By Laura Sanicola
(Reuters) -Oil futures prices dropped toward $73 a barrel on Tuesday after the International Energy Agency (IEA) said the Omicron coronavirus variant is set to dent global demand recovery.
U.S. data showing producer prices at 11-year highs reinforced market expectations of faster stimulus tapering by the Federal Reserve, which meets this week.
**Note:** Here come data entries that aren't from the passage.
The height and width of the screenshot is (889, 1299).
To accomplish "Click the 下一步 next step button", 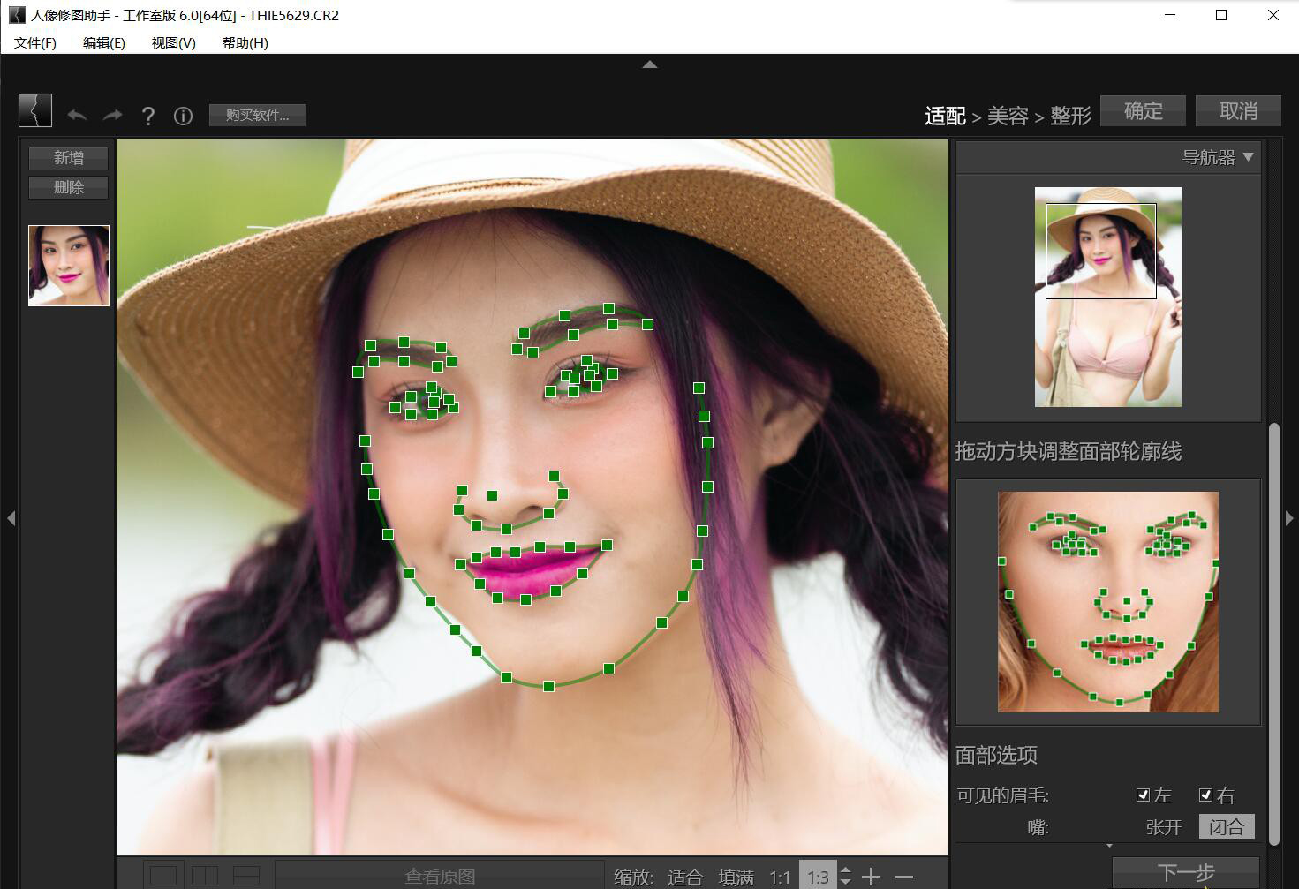I will (x=1186, y=871).
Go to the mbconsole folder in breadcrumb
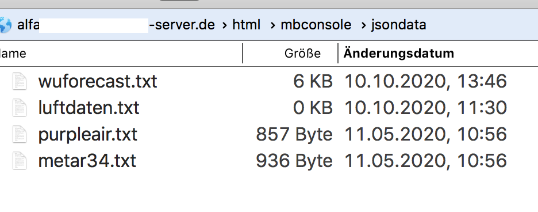The height and width of the screenshot is (212, 538). [316, 25]
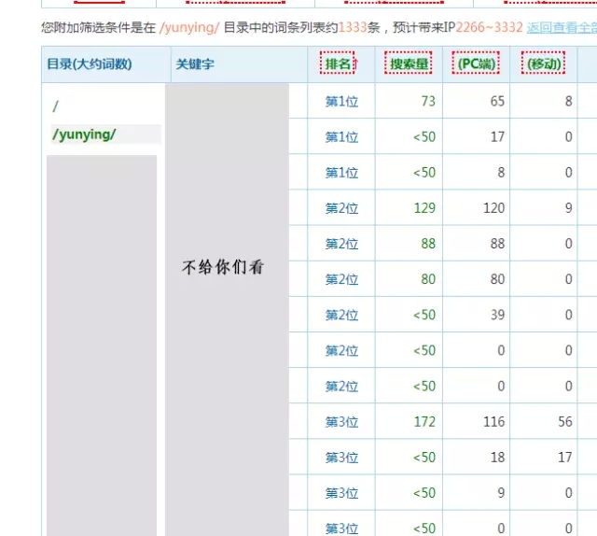The image size is (597, 536).
Task: Click the 不给你们看 keyword overlay
Action: [223, 267]
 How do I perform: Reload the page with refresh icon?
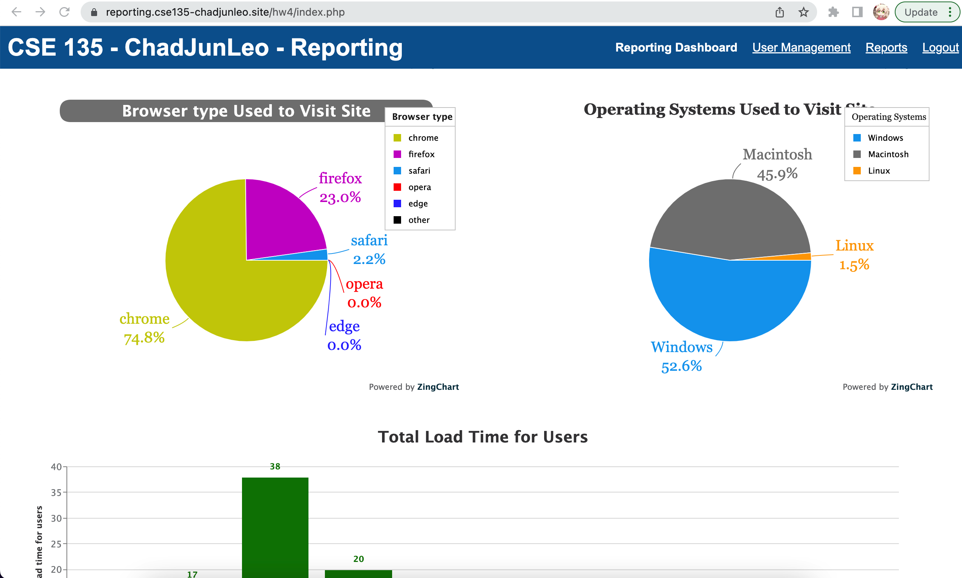64,12

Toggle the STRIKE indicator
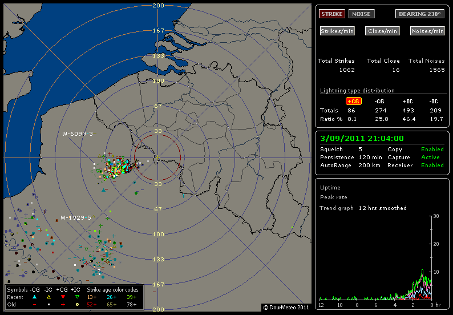pos(332,14)
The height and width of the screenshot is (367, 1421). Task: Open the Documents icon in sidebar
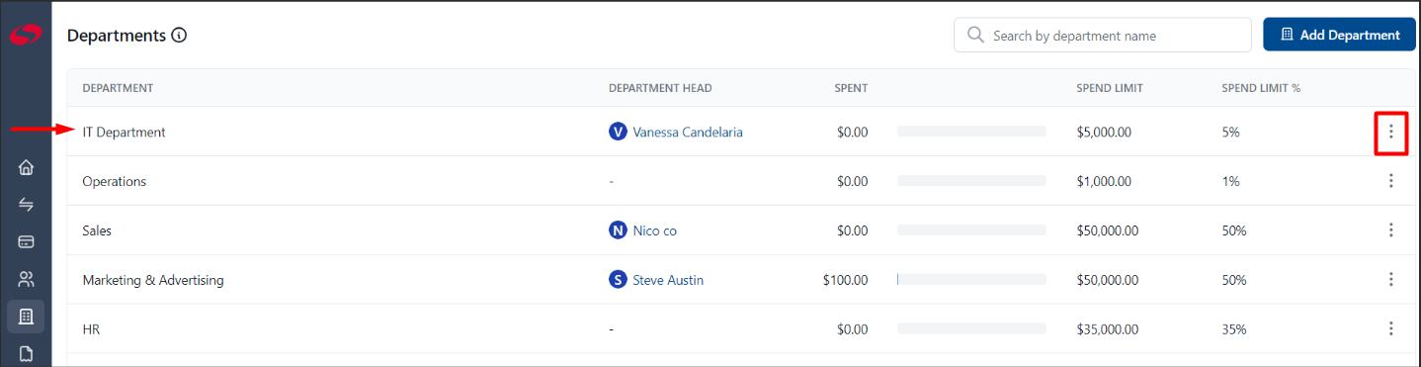[26, 353]
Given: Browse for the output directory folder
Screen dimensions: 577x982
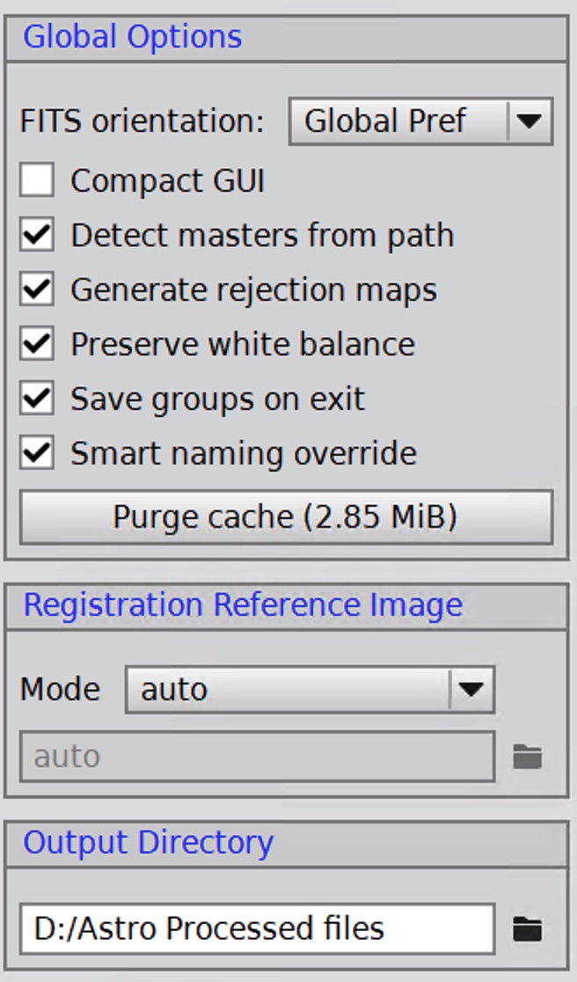Looking at the screenshot, I should pyautogui.click(x=527, y=929).
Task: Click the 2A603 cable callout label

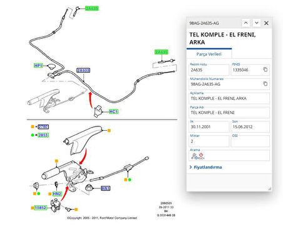Action: pyautogui.click(x=83, y=70)
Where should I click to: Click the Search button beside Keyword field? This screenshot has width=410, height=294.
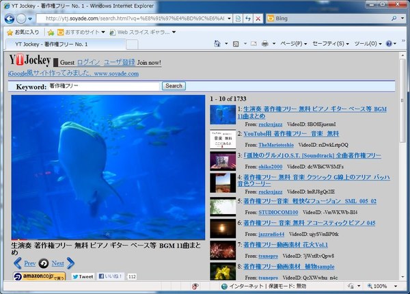[x=174, y=86]
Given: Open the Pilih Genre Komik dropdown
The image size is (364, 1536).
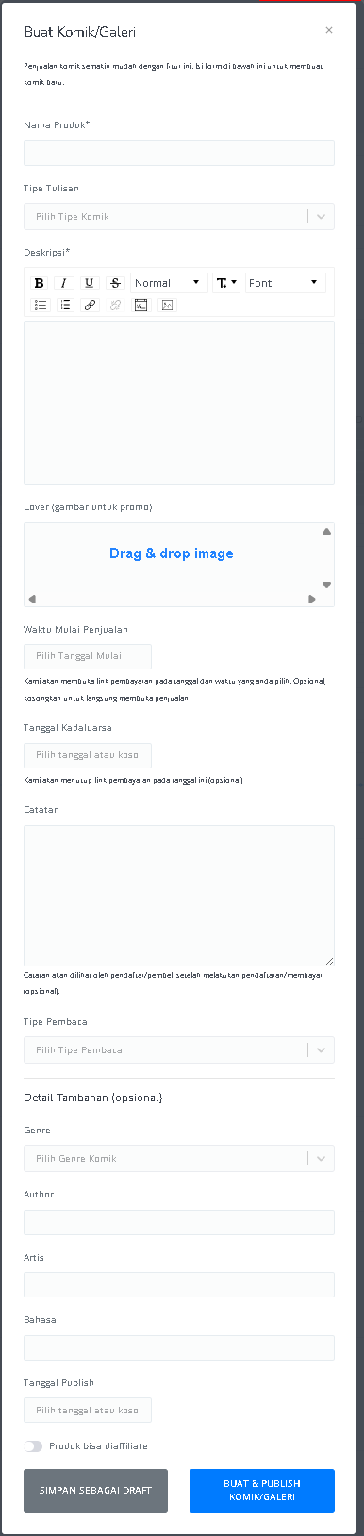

This supported the dollar and weighed on oil, which typically move inversely.
Brent crude futures fell 69 cents, or 0.9%, to $73.70. U.S. West Texas Intermediate (WTI) crude futures settled down 56 cents, or 0.8%, at $70.73.
The U.S. dollar stayed near one-week highs on Tuesday versus a basket of major currencies, bolstered by the producer prices data.
“As some accelerated tapering out of the Fed becomes more likely, US interest rates are apt to lift in pushing additional strength into the dollar in forcing price weakness into the oil,” said Jim Ritterbusch, president of Ritterbusch and Associates LLC in Galena, Illinois.
On Tuesday, the World Health Organization said the Omicron variant was spreading at an “unprecedented” rate, prompting markets to edge lower.
“The surge in new COVID-19 cases is expected to temporarily slow, but not upend, the recovery in oil demand that is under way,” the Paris-based IEA said in its monthly oil report.[IEA/S]
Governments around the world, including most recently Britain and Norway, have tightened restrictions to stop the spread of the Omicron variant.
The IEA lowered its forecast for oil demand this year and the next by 100,000 barrels per day (bpd) each, mostly because of the expected blow to jet fuel use from new travel curbs.
“The skies are darkening for the oversupply outlook again,” said John Kilduff, partner at Again Capital LLC in New York.
The Asian Development Bank on Tuesday trimmed its growth forecasts for developing Asia for this year and next to reflect risks and uncertainty brought on by the variant, which could also hamper oil demand.
On Monday, the Organization of the Petroleum Exporting Countries (OPEC) raised its world oil demand forecast for the first quarter of 2022 and stuck to its timeline for a return to pre-pandemic levels of oil use, saying the Omicron variant’s impact would be mild and brief.
OPEC+, which includes OPEC and other producers including Russia, plan to boost supply every month by 400,000 barrels per day (bpd) after sharply cutting output last year.
Output in the largest U.S. shale basin is expected to surge to a record in January, according to a forecast from the U.S. Energy Information Administration.